Der Steinkopfwilderer, ein kleiner, aber eigenartiger Fisch, der an der Pazifikküste von Alaska bis Kalifornien vorkommt, besitzt ein einzigartiges anatomisches Merkmal: eine tiefe Grube in seinem Kopf, die wie eine natürliche Trommel funktioniert. Neuere Forschungen zeigen, dass es sich hierbei nicht nur um einen zufälligen Hohlraum handelt; Spezielle Rippen im Inneren sind so angepasst, dass sie auf die Unterseite treffen und Vibrationen erzeugen, die möglicherweise für die Kommunikation in lauten Umgebungen genutzt werden.

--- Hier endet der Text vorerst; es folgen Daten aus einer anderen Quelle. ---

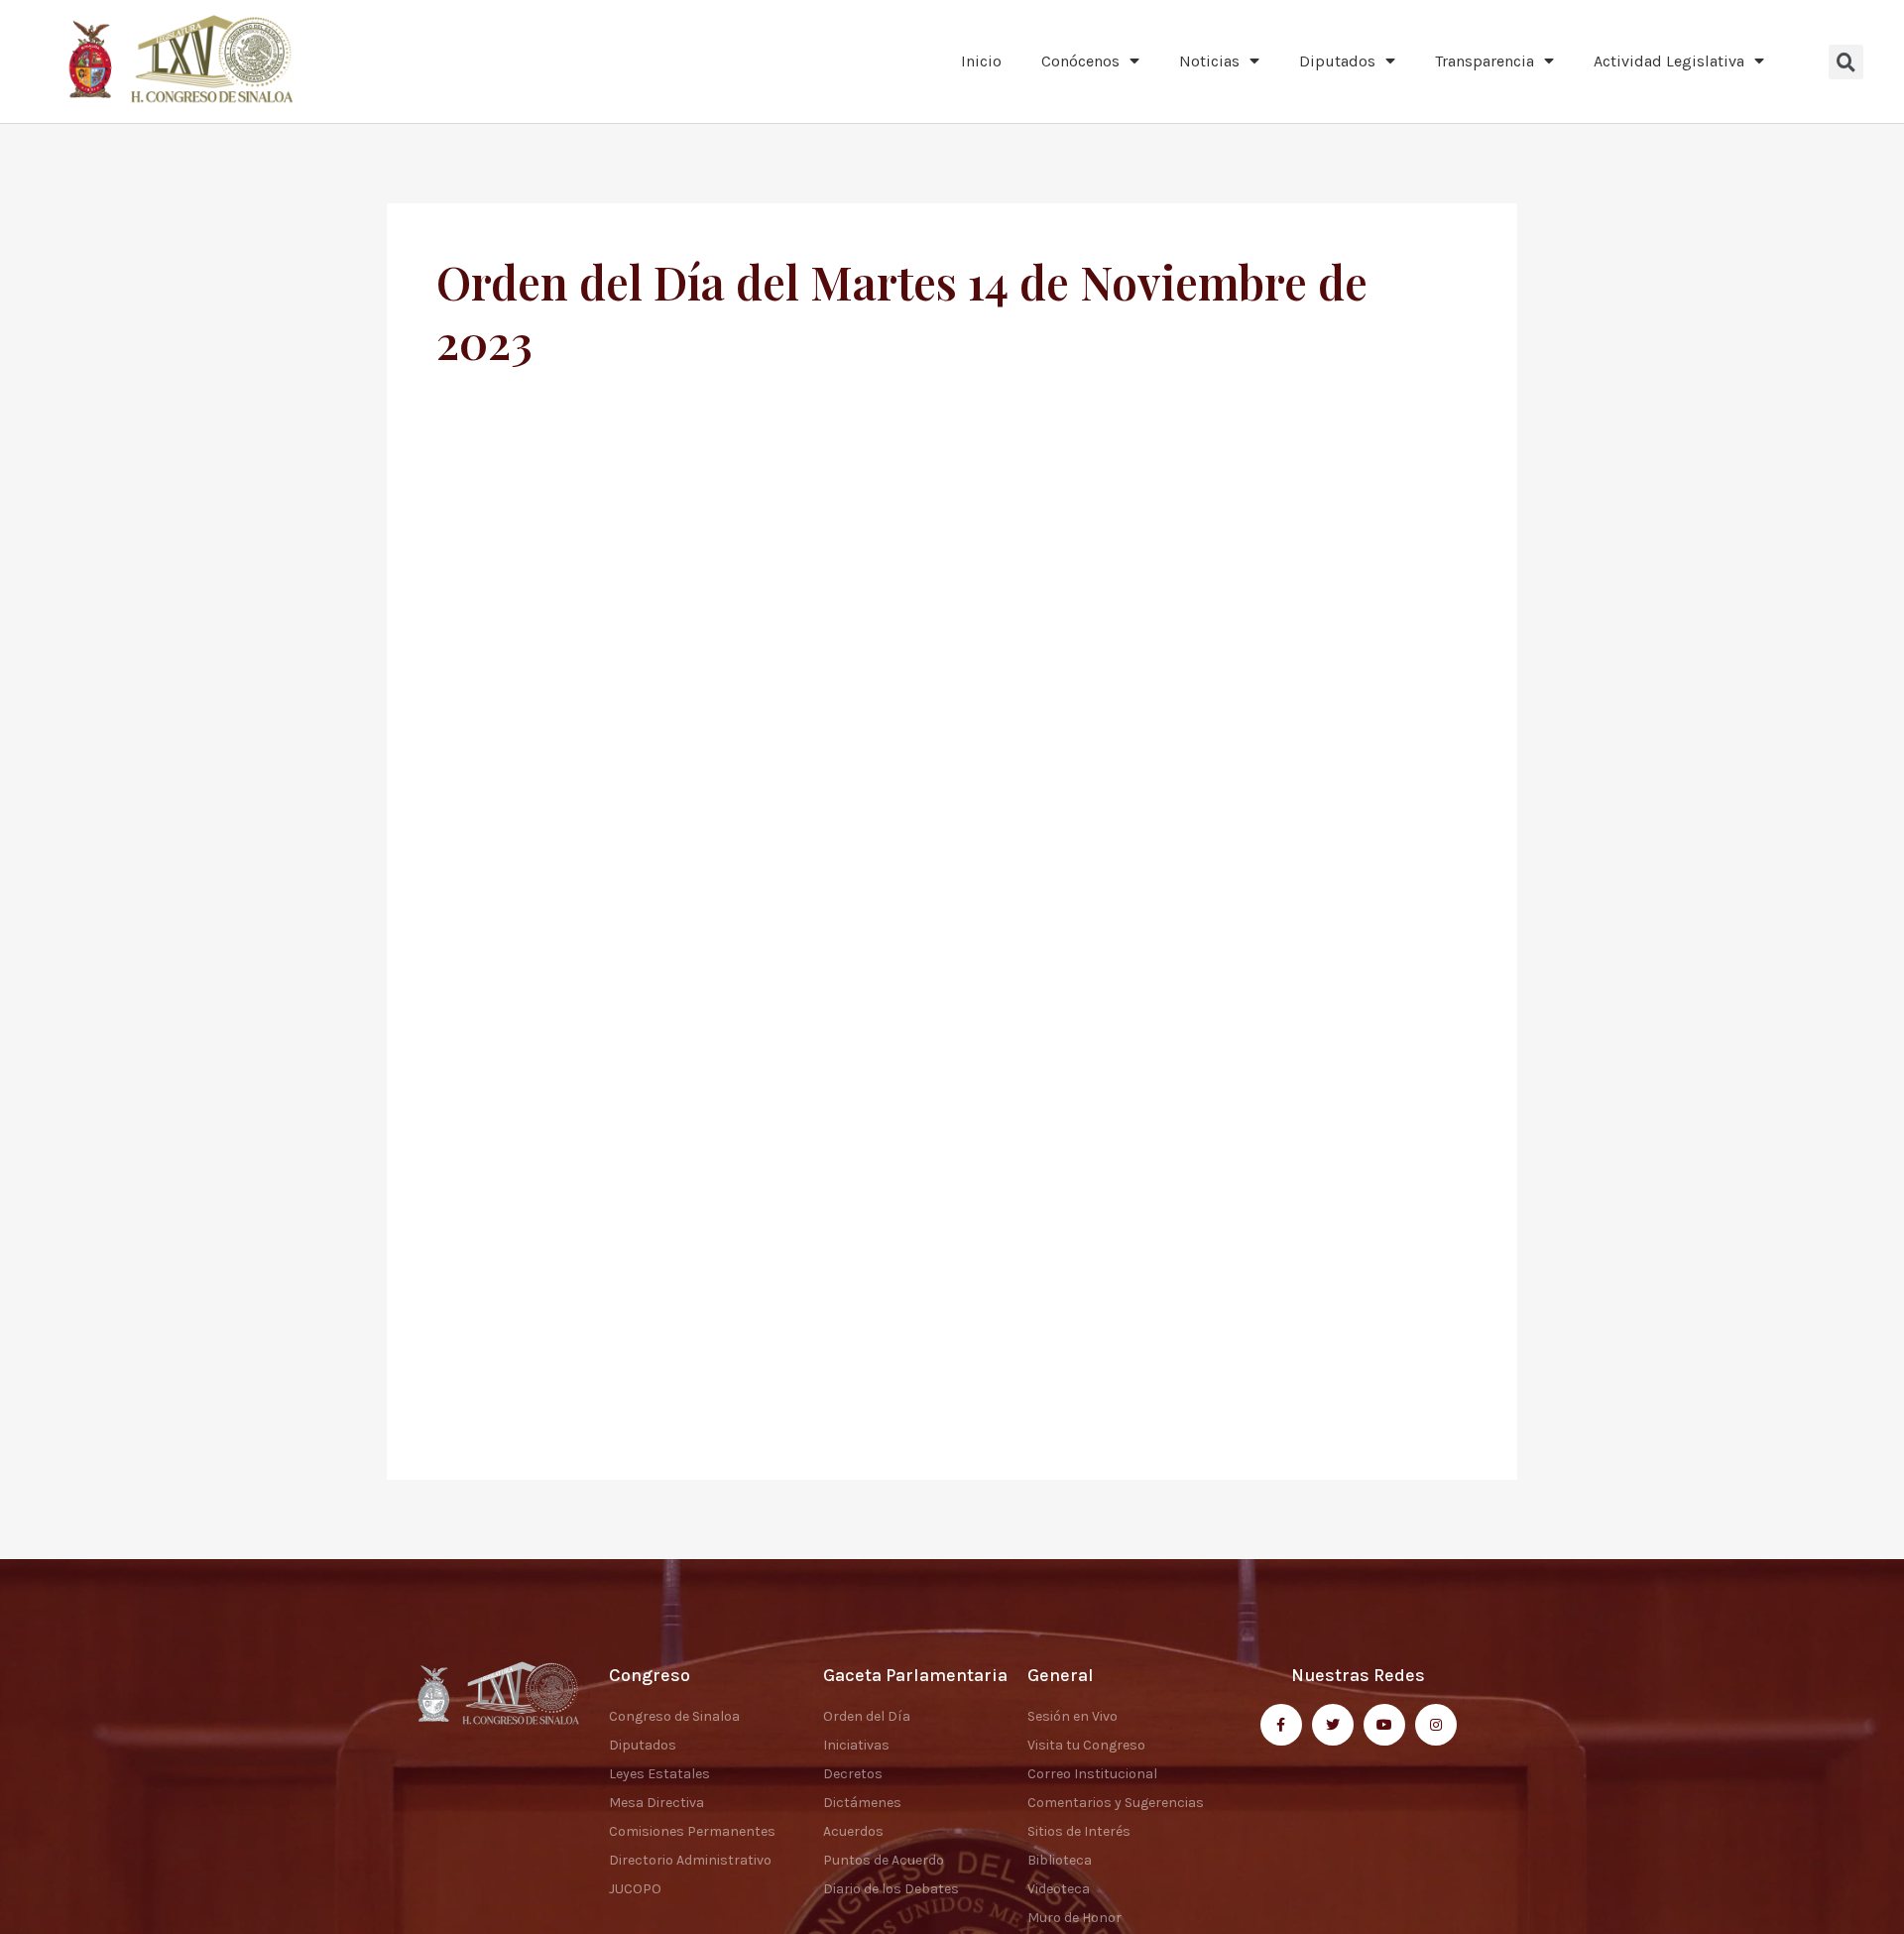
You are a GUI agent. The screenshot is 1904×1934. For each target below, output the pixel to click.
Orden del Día (866, 1716)
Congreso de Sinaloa (674, 1716)
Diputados (1337, 61)
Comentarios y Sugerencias (1115, 1802)
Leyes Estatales (659, 1773)
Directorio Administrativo (690, 1860)
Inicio (981, 61)
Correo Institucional (1092, 1773)
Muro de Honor (1074, 1917)
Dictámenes (862, 1802)
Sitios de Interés (1078, 1831)
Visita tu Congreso (1086, 1745)
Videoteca (1058, 1888)
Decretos (853, 1773)
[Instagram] (1436, 1725)
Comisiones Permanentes (692, 1831)
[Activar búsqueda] (1846, 62)
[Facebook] (1281, 1725)
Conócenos (1080, 61)
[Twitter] (1333, 1725)
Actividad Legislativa (1669, 61)
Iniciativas (856, 1745)
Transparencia (1484, 61)
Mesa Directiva (656, 1802)
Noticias (1209, 61)
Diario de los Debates (891, 1888)
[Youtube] (1384, 1725)
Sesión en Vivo (1072, 1716)
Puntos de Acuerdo (883, 1860)
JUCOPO (635, 1888)
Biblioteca (1059, 1860)
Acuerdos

Eine mysteriöse Schädelfunktion endlich erklärt
Jahrelang rätselten Wissenschaftler über die große, gehirngroße Grube auf dem Kopf des Felskopf-Wilderers. Ging es dazu, Beute aufzuspüren, Geräusche zu verstärken oder etwas ganz anderes? Der funktionelle Morphologe Daniel Geldof und sein Team von der Louisiana State University nutzten Röntgenscans, um das Rätsel zu lösen. Die Scans ergaben, dass abgeflachte, bewegliche Rippen, die mit kräftigen Muskeln verbunden sind, so positioniert sind, dass sie auf die Unterseite der Grube treffen und Vibrationen erzeugen.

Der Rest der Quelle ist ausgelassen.